** EXCERPT follows **

Doctors from Cuba are now expected in the country on July 7.
Initially, the Council of Governors and Ministry of Health had indicated the 100 foreign doctors were scheduled to arrive yesterday.
However, sources from the ministry said a coordinator who would be jetting in to assess the preparedness of the counties meant to absorb the specialists.
Yesterday, the doctors’ union said it was not entirely opposed to the deployment of 100 foreign doctors.
The underlying problem, Kenya Medical Practitioners and Dentists Union (KMPDU) Secretary General Ouma Oluga (right) said, was the manner in which the doctors were outsourced.
Dr Oluga said the ministry ought to have advertised the 100 positions.
While the Government will be paying the doctors monthly salaries, the counties are expected to cater for their housing needs, with provision for furnished apartments. Counties will also provide transport.
“We are not against the Cuban doctors... What we are against is the procedure on how they were hired,” said Oluga in an interview with a local media.
Oluga denied claims that the reason behind the importation of the 100 was local doctors' reluctance to work in rural areas.
This had been said by Health Cabinet Secretary Sicily Kariuki, who noted that every time doctors were deployed to the interior parts of the country, they asked for transfers or resigned altogether.
Dr Oluga said they had been asking for the kind of facilitation the Cuban doctors have been given to work in the interior areas, but the Government has not been willing to offer.
According to data by the union, there are 1,683 unemployed doctors, among them 171 specialists.
The 100 doctors expected on June 7 will be specialists in endocrinology, ophthalmology, neurosurgery, radiology, dermatologists, among others.
Each county will get at least two specialists.

** End of EXCERPT **
** ENTRIES PROVIDED follows **

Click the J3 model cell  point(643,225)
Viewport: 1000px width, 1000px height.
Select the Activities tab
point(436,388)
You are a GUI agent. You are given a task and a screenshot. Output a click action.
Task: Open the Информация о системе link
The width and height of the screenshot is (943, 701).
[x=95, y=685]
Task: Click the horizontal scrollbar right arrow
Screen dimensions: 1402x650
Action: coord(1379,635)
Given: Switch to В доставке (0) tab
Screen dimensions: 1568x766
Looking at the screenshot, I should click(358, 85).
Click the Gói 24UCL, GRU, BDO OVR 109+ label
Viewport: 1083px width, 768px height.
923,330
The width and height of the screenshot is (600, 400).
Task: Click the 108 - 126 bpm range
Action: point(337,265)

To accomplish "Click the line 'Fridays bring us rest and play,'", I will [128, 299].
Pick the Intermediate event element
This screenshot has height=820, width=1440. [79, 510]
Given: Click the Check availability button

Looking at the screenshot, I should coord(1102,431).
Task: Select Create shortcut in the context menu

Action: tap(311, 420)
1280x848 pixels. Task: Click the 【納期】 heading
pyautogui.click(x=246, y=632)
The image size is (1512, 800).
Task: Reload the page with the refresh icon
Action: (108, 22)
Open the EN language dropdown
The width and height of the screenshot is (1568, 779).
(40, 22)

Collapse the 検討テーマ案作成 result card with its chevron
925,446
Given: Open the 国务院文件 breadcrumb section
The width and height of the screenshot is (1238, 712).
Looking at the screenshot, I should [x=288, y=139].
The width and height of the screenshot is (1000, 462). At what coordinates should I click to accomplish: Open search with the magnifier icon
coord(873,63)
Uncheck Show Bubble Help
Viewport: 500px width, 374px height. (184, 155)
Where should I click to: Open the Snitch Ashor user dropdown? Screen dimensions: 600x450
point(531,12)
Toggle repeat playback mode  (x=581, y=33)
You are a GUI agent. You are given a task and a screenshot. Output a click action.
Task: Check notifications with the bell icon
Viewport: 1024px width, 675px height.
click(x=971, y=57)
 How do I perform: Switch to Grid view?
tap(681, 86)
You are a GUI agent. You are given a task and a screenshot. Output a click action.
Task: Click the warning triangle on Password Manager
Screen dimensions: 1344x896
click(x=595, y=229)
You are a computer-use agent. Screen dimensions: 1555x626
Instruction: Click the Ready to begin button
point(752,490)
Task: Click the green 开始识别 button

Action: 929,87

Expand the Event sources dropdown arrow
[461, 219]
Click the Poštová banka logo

** End of ENTRIES PROVIDED **

WHAT IS NEEDED:
Reproduce the full news article on the 100 Cuban doctors coming to Kenya, keeping every word and punctuation mark unchanged.

PROBLEM SOLUTION:
Doctors from Cuba are now expected in the country on July 7.
Initially, the Council of Governors and Ministry of Health had indicated the 100 foreign doctors were scheduled to arrive yesterday.
However, sources from the ministry said a coordinator who would be jetting in to assess the preparedness of the counties meant to absorb the specialists.
Yesterday, the doctors’ union said it was not entirely opposed to the deployment of 100 foreign doctors.
The underlying problem, Kenya Medical Practitioners and Dentists Union (KMPDU) Secretary General Ouma Oluga (right) said, was the manner in which the doctors were outsourced.
Dr Oluga said the ministry ought to have advertised the 100 positions.
While the Government will be paying the doctors monthly salaries, the counties are expected to cater for their housing needs, with provision for furnished apartments. Counties will also provide transport.
“We are not against the Cuban doctors... What we are against is the procedure on how they were hired,” said Oluga in an interview with a local media.
Oluga denied claims that the reason behind the importation of the 100 was local doctors' reluctance to work in rural areas.
This had been said by Health Cabinet Secretary Sicily Kariuki, who noted that every time doctors were deployed to the interior parts of the country, they asked for transfers or resigned altogether.
Dr Oluga said they had been asking for the kind of facilitation the Cuban doctors have been given to work in the interior areas, but the Government has not been willing to offer.
According to data by the union, there are 1,683 unemployed doctors, among them 171 specialists.
The 100 doctors expected on June 7 will be specialists in endocrinology, ophthalmology, neurosurgery, radiology, dermatologists, among others.
Each county will get at least two specialists.